The chemical interaction of femoral heads with polyethylene liners is an important new area of research in total hip arthroplasty (THA) as a consequence of an unabating quest for elongated artificial joint lifetimes. It is a topic that goes beyond simple mechanical behavior or wear. It seeks to describe the prosthetic device as a whole by adding chemical considerations to mechanics and abrasion. One of the poorly understood chemical interactions is oxygen affinity of the femoral heads. While oxygen unavoidably diffuses into the non-crystalline enclaves of the polyethylene liner as a result of its contact with the tribolayer, a ceramic femoral head can either attract or release oxygen due to its tribochemical interactions. In this study, changes in liner crystallinity and oxidation were observed during simple static contact with different femoral heads within a hydrothermal environment.

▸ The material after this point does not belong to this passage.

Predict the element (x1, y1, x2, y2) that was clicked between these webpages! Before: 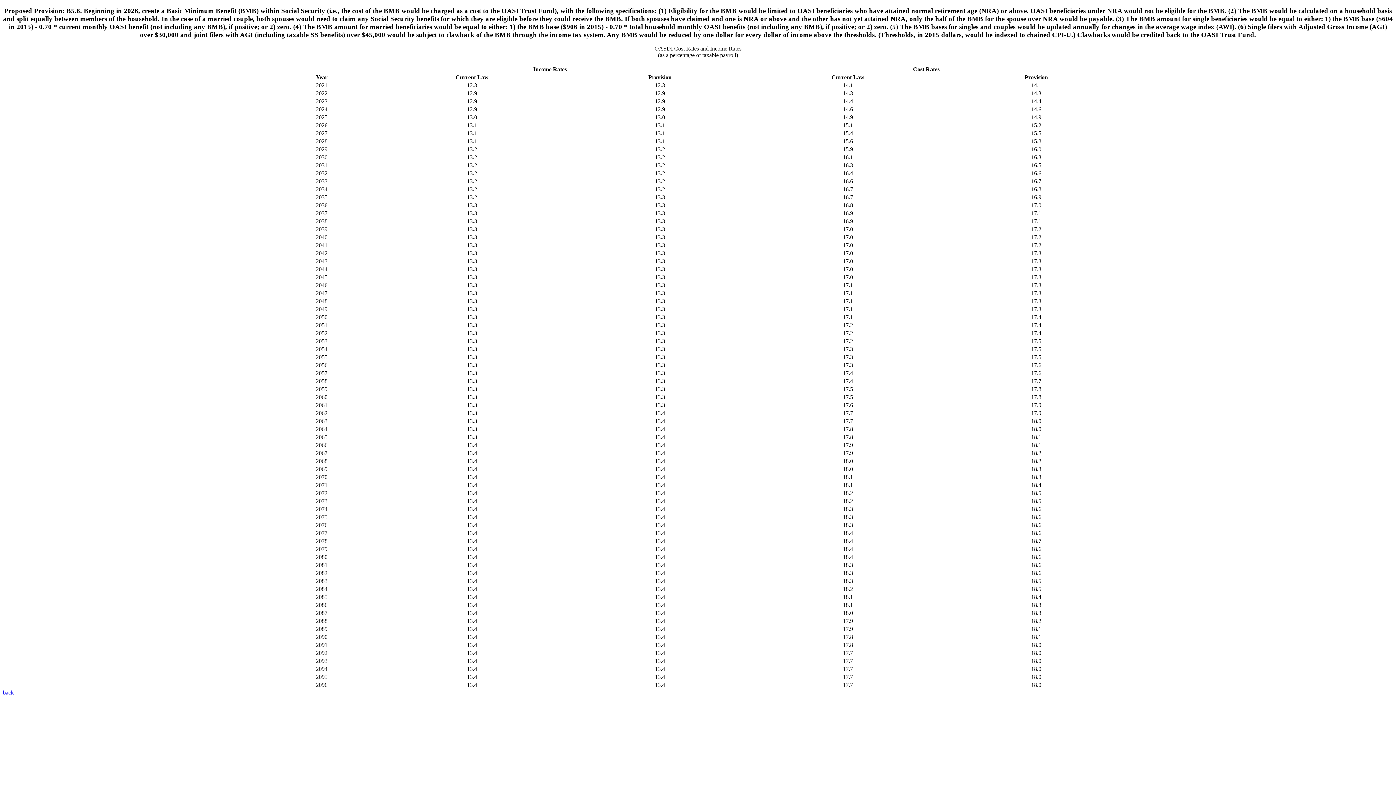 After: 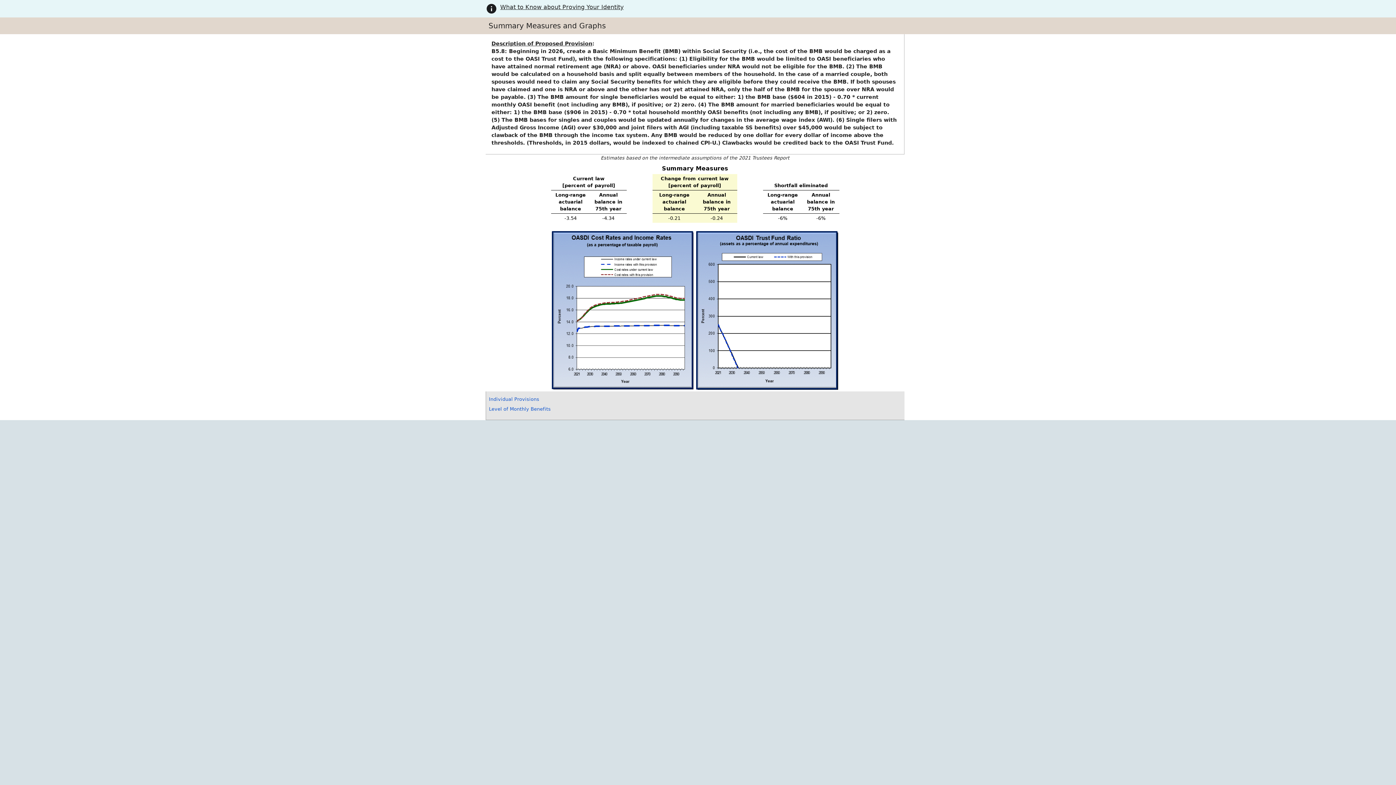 Action: label: back bbox: (2, 689, 13, 696)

Examinations were made using Raman microprobe spectroscopy coupled with nanometer-scale spectroscopic analyses (x-ray photoelectron spectroscopy (XPS) and cathodoluminescence (CL) spectroscopy) on different sets of ceramic and polyethylene couples exposed for increasing periods to a hydrothermal environment. Even in the absence of frictional loading, structural modifications were clearly detected, statistically validated, and correlated with the oxygen affinity of various femoral head materials. It was found that oxide (Al2O3, Al2O3/ZrO2, and m-ZrO2) and non-oxide (Si3N4) ceramic heads release or attract nascent oxygen species, respectively. This research unequivocally identified a new gap in our knowledge of THA biomaterial interactions, with future studies and material improvements undoubtedly leading to an increase in longevity for prosthetic joints.